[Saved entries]

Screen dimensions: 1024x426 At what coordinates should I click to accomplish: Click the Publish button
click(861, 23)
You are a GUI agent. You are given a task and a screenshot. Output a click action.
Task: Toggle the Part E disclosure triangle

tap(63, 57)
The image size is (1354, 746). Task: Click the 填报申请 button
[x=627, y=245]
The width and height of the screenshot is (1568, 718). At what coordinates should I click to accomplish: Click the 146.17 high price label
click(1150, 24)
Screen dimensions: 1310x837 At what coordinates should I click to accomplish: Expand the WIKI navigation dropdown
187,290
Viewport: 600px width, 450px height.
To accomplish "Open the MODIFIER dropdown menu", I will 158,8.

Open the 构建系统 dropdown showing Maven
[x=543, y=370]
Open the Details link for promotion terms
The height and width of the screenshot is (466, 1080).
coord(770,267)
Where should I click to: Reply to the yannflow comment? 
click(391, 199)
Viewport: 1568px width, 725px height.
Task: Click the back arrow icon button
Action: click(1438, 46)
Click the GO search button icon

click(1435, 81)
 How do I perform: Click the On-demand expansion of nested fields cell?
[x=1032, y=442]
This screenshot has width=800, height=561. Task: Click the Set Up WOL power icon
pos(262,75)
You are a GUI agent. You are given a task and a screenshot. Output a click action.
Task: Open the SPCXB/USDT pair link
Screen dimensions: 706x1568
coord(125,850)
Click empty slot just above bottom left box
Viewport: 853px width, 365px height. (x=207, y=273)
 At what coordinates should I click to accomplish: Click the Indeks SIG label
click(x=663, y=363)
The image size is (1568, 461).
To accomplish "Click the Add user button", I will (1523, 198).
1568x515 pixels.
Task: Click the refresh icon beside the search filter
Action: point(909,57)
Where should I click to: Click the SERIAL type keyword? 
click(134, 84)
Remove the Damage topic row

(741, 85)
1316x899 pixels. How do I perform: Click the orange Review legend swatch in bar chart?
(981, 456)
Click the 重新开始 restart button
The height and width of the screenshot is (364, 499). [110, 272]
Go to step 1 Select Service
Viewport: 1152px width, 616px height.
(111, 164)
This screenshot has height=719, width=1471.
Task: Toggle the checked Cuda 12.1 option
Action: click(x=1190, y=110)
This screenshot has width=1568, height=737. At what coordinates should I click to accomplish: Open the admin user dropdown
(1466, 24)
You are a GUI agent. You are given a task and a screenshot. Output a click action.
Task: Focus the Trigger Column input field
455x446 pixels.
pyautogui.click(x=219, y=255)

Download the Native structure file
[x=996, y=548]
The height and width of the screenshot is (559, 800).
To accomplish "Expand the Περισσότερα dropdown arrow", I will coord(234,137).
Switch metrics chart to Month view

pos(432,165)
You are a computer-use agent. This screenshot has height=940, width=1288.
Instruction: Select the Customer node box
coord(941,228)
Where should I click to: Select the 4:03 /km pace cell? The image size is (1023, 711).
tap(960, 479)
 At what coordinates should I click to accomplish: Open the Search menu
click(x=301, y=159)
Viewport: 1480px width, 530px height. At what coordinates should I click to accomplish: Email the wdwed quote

TASK INSTRUCTIONS ▸ For this exercise, retype each entry from above exactly as it stands.

RESPONSE FOR THIS EXERCISE ▸
Screen dimensions: 1024x426 At what coordinates should I click to accomplish: Click the Publish button
click(861, 23)
You are a GUI agent. You are given a task and a screenshot. Output a click action.
Task: Toggle the Part E disclosure triangle

tap(63, 57)
The image size is (1354, 746). Task: Click the 填报申请 button
[x=627, y=245]
The width and height of the screenshot is (1568, 718). At what coordinates should I click to accomplish: Click the 146.17 high price label
click(1150, 24)
Screen dimensions: 1310x837 At what coordinates should I click to accomplish: Expand the WIKI navigation dropdown
187,290
Viewport: 600px width, 450px height.
To accomplish "Open the MODIFIER dropdown menu", I will 158,8.

Open the 构建系统 dropdown showing Maven
[x=543, y=370]
Open the Details link for promotion terms
The height and width of the screenshot is (466, 1080).
coord(770,267)
Where should I click to: Reply to the yannflow comment? 
click(391, 199)
Viewport: 1568px width, 725px height.
Task: Click the back arrow icon button
Action: click(1438, 46)
Click the GO search button icon

click(1435, 81)
 How do I perform: Click the On-demand expansion of nested fields cell?
[x=1032, y=442]
This screenshot has width=800, height=561. Task: Click the Set Up WOL power icon
pos(262,75)
You are a GUI agent. You are given a task and a screenshot. Output a click action.
Task: Open the SPCXB/USDT pair link
Screen dimensions: 706x1568
coord(125,850)
Click empty slot just above bottom left box
Viewport: 853px width, 365px height. (x=207, y=273)
 At what coordinates should I click to accomplish: Click the Indeks SIG label
click(x=663, y=363)
The image size is (1568, 461).
To accomplish "Click the Add user button", I will (1523, 198).
1568x515 pixels.
Task: Click the refresh icon beside the search filter
Action: point(909,57)
Where should I click to: Click the SERIAL type keyword? 
click(134, 84)
Remove the Damage topic row

(741, 85)
1316x899 pixels. How do I perform: Click the orange Review legend swatch in bar chart?
(981, 456)
Click the 重新开始 restart button
The height and width of the screenshot is (364, 499). [110, 272]
Go to step 1 Select Service
Viewport: 1152px width, 616px height.
(111, 164)
This screenshot has height=719, width=1471.
Task: Toggle the checked Cuda 12.1 option
Action: click(x=1190, y=110)
This screenshot has width=1568, height=737. At what coordinates should I click to accomplish: Open the admin user dropdown
(1466, 24)
You are a GUI agent. You are given a task and a screenshot. Output a click action.
Task: Focus the Trigger Column input field
455x446 pixels.
pyautogui.click(x=219, y=255)

Download the Native structure file
[x=996, y=548]
The height and width of the screenshot is (559, 800).
To accomplish "Expand the Περισσότερα dropdown arrow", I will coord(234,137).
Switch metrics chart to Month view

pos(432,165)
You are a computer-use agent. This screenshot has height=940, width=1288.
Instruction: Select the Customer node box
coord(941,228)
Where should I click to: Select the 4:03 /km pace cell? The image size is (1023, 711).
tap(960, 479)
 At what coordinates should I click to accomplish: Open the Search menu
click(x=301, y=159)
Viewport: 1480px width, 530px height. At what coordinates should I click to accomplish: Email the wdwed quote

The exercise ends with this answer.